=== Begin Enclosure ===

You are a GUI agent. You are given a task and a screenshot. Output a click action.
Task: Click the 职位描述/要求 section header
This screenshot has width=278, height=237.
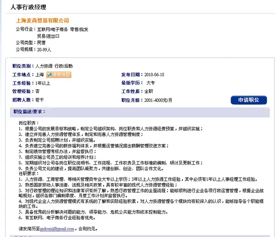click(30, 112)
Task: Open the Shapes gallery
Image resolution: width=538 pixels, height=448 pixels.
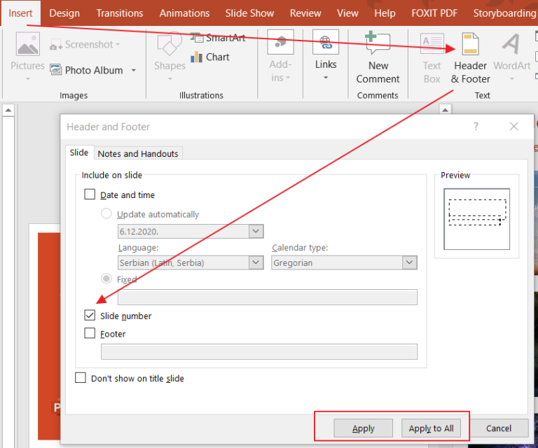Action: tap(170, 46)
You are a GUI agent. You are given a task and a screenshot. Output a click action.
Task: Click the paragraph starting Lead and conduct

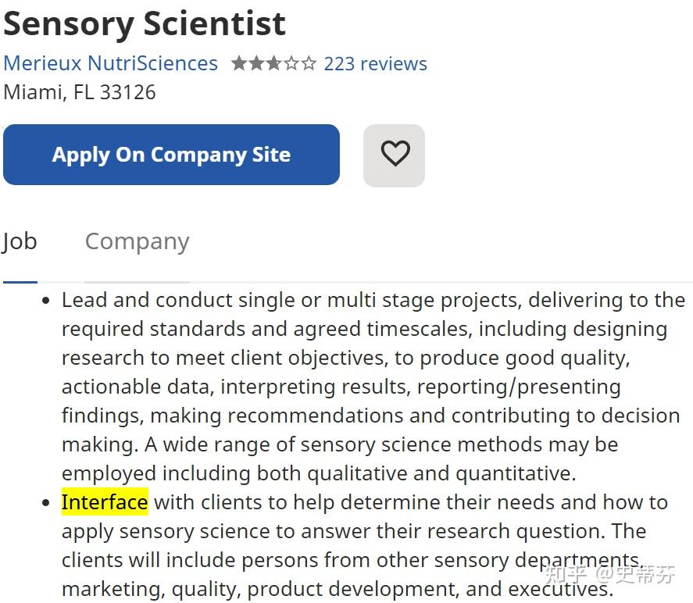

=== End Enclosure ===

# Work required:
In the copy, every entry must appear exactly as written, and no picture may appear.

# Result:
You are a GUI agent. You are given a task and a screenshot. Output a click action.
Task: Click the 职位描述/要求 section header
This screenshot has width=278, height=237.
click(30, 112)
Task: Open the Shapes gallery
Image resolution: width=538 pixels, height=448 pixels.
Action: tap(170, 46)
You are a GUI agent. You are given a task and a screenshot. Output a click action.
Task: Click the paragraph starting Lead and conduct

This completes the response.